## EXTRAIT DU DOCUMENT

-*-*-

Crédits photos : ©korobokkuru

Jean-Baptiste Guégan : “Le sport a toujours été en Russie un marqueur de puissance”

Auteur de “Football Investigation, les dessous du football en Russie” (Bréal, co-écrit avec Quentin Migliarini et Ruben Slagter), Jean-Baptiste Guégan est journaliste, expert en géopolitique du sport. Il revient pour nous sur les enjeux extrasportifs qui irriguent la “Coupe du Monde de Poutine” et les compétitions suivantes.


LVSL : La Coupe du monde en Russie a commencé le 14 juin. Ces dernières années, le sport russe a été touché par des scandales de dopage. Les athlètes russes n’ont pas pu représenter la Russie lors des derniers JO d’hiver. Ils ont organisé malgré tout les JO d’hiver de Sotchi en 2014. Est-ce que la Coupe du monde 2018 va leur permettre de revenir sur le devant de la scène du sport mondial ?

Jean-Baptiste Guégan : Le sport a toujours été important pour la Russie, c’est à la fois un vecteur d’image et un marqueur de puissance. Le sport leur permet de montrer leur capacité à former leur jeunesse, à rayonner et puis à montrer qu’ils sont un peuple qui gagne. C’est quelque chose d’essentiel pour Vladimir Poutine. Depuis son premier mandat et plus encore depuis le deuxième, il a énormément axé le rayonnement russe autour du sport parce que c’est une manière de rendre leur fierté aux Russes et de montrer que la Russie existe. Cela va leur apporter plusieurs choses. En Russie dès qu’on organise un évènement, c’est multifactoriel. La première c’est de modifier l’image russe. Donc de se servir de la Coupe du monde pour améliorer leur image dégradée à cause des conflits en Ukraine, de l’intervention en Syrie et des prises de position de Poutine sur la scène internationale.

-*-*-

## À COMPLÉTER
A. Selon Jean-Baptiste Guégan, dans l'entretien sur le sport en Russie, que représente le sport pour la Russie ?
B. Poursuivez l'entretien sur le sport en Russie à la suite de sa dernière phrase.
Les entrées qui suivent forment un ensemble indépendant de l'entretien.

-*-*-

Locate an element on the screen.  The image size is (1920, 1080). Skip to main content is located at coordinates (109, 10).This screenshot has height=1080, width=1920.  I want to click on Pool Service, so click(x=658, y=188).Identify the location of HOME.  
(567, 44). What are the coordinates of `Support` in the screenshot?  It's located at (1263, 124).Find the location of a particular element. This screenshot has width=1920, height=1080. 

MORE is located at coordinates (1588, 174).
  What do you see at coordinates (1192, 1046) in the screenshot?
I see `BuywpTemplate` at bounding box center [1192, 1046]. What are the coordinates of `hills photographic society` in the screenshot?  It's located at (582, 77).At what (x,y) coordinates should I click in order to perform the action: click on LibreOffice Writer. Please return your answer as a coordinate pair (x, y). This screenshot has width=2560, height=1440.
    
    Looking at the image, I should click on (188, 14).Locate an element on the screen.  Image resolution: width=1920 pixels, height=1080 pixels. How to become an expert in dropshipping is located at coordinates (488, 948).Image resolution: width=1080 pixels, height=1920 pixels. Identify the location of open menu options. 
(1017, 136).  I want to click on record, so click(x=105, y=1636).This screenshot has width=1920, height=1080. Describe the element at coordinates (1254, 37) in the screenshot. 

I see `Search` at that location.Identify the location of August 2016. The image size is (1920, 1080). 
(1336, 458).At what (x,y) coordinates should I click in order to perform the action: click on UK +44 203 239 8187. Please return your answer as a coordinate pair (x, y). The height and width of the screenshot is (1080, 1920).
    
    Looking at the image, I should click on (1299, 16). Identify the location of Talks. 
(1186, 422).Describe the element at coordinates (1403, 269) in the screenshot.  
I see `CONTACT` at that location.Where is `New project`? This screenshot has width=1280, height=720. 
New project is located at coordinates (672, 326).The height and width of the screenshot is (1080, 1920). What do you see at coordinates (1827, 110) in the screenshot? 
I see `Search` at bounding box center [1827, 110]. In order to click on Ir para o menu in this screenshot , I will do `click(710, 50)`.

-*-*-

## RÉPONSES FINALES
A. C'est à la fois un vecteur d'image et un marqueur de puissance.

B.
La deuxième c’est une vraie volonté économique, touristique. La Russie est un grand pays avec un patrimoine important et une histoire riche et longue. Sauf qu’au regard de leur territoire et de leur population ils sont sous dotés en touristes. Et donc l’idée de cette Coupe du monde, c’est de montrer ce que la Russie a à offrir au monde et pour cela il faut mettre en vitrine les villes comme Samara ou Saransk.

La troisième motivation, c’est l’aménagement et la valorisation du territoire. Les villes qui ont été choisies, c’est le cas de Saransk et d’Ekatérinbourg, ce sont des villes qui ont été délaissées en termes d’aménagement, en termes de développement depuis la chute de l’URSS et l’arrivée de Poutine au pouvoir. C’est l’occasion avec cette Coupe du monde d’investir énormément comme ils l’ont fait à Sotchi pour développer les transports et les offres d‘hébergement mais aussi finalement l’offre de services.

Après, du point de vue géopolitique, ce Mondial sert, au-delà de toute considération sportive, à construire un rapport de forces avec l’étranger et de montrer que la Russie est un acteur avec lequel il faut compter dans le cadre du multilatéralisme que défend Poutine. Le choix de Kaliningrad a été fait pour gentiment montrer aux Européens que la Russie est au cœur de l’UE. Il sera aussi très intéressant de voir après l’affaire Skripal et les menaces de boycott diplomatique comment les supporters anglais vont être reçus. Et de voir comment l’équipe des Three Lions (la sélection anglaise, ndlr) va être accueillie en Russie. Enfin, il faut reconnaître une chose, c’est que la Russie a tendance à faire deux choses, la première à parler fort et ensuite s’excuser silencieusement. La Russie a accepté les conclusions du rapport McLaren et a priori, cela n’a pas été médiatisé. La Russie a donc fait un pas pour reconnaître le dopage institutionnalisé qui a eu cours.

LVSL : Leur équipe a peu de chances d’aller loin…

La sélection russe est la deuxième nation la moins bien classée à la Coupe du monde devant l’Arabie Saoudite qu’elle rencontre au premier tour. On verra bien ce qu’ils feront. Comme à chaque Coupe du monde, l’organisation des groupes est orientée par un règlement favorable au pays organisateur.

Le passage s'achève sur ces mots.